Rabbits raised for meat purposes are usually a medium to large size breed. Common commercial breeds like California Whites reach 11-12 lbs at slaughter weight around 12-14 weeks old.

Other factors besides breed that influence a rabbit's full grown size:

  • Gender – Bucks (males) are often slightly larger than does (females)

  • Diet – Proper nutrition supports reaching optimal genetic size.

  • Health – Illness or chronic issues may stunt growth.

  • Pedigree – Well-bred rabbits from proven bloodlines tend to better meet breed standards.

  • Birth weight – Heavier kits tend to grow into larger adults.

A rabbit's eventual adult size depends first on their genetics. Purebred rabbits from responsible breeders will become standard-size adults for their breed. Crossbred rabbits can be more variable in size. Providing proper care and nutrition allows each rabbit to reach their full growth potential.
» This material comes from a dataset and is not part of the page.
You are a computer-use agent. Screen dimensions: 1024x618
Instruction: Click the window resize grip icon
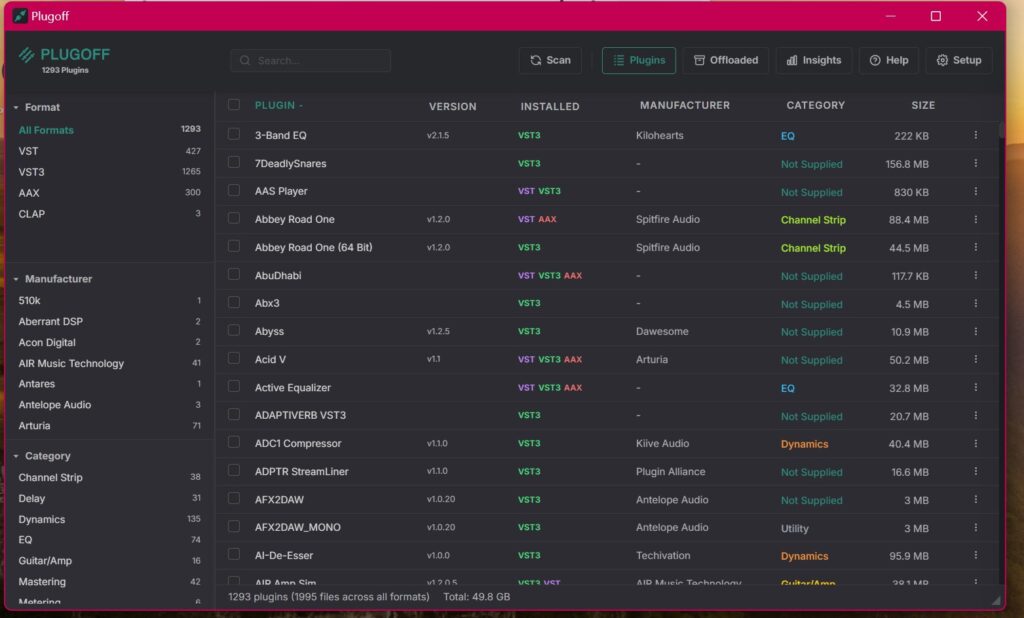pos(995,599)
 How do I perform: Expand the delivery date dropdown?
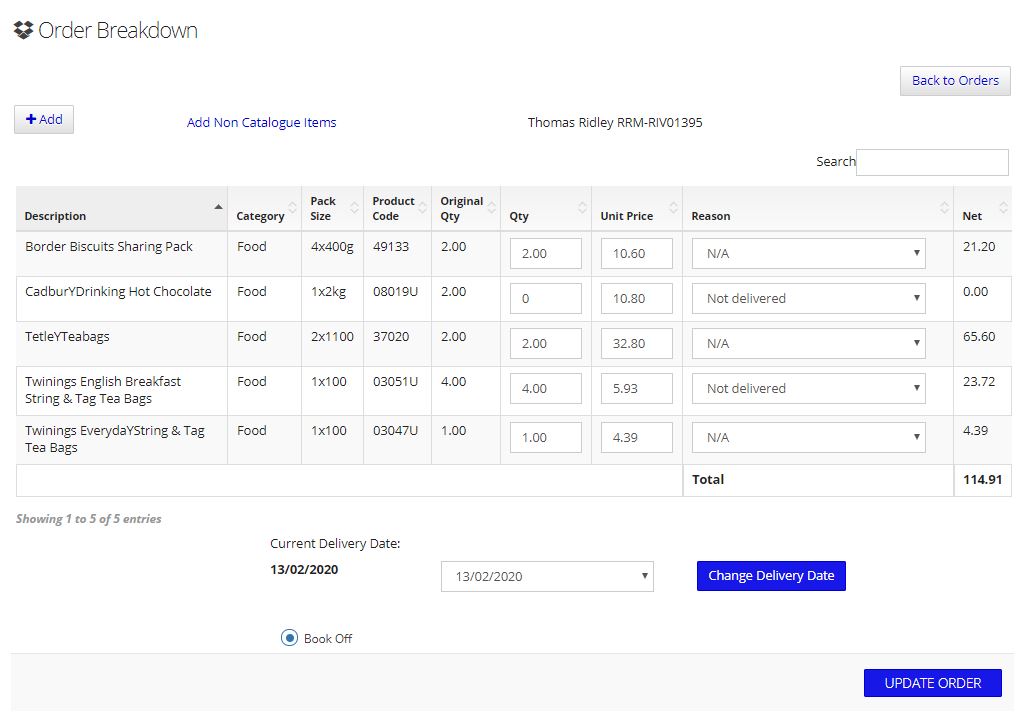[x=547, y=577]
Rabbit Size Comparison Chart

Breed Average Adult Weight
Netherland Dwarf 2 – 2.5 lbs
Holland Lop 3 – 4 lbs
Mini Rex 3.5 – 4.5 lbs
Dutch 5 – 5.5 lbs
Mini Lop 6 – 7 lbs
American 9 – 11 lbs
New Zealand 9 – 12 lbs
Flemish Giant 13 – 22 lbs

To put those rabbit sizes into perspective, here's how they compare to more familiar objects:

  • A 2 lb Netherland Dwarf is about the size of a grapefruit or a medium zucchini.

  • A 4 lb Holland Lop is similar in size to a jug of milk or a small watermelon.

  • A 6 lb Mini Lop is approximately the size of a medium hubcab or a bowling ball.

  • An 11 lb New Zealand approaches the size of a medium-sized dog like a Corgi or Pug.

  • A 16 lb Flemish Giant is comparable in bulk to an average housecat or a large turkey.

The smallest domestic rabbit breed, the Columbia Basin Pygmy, averages just 1-1.5 lbs full grown – about the size of a pineapple.

On the other end of the spectrum, some exceptional Flemish Giants can weigh over 25 lbs, rivaling a mid-sized dog in heft.

Rabbits make great pets, adaptable for both urban apartments or roomy outdoor hutches. With such a range of mature sizes to choose from, there is a breed well-suited for just about any home.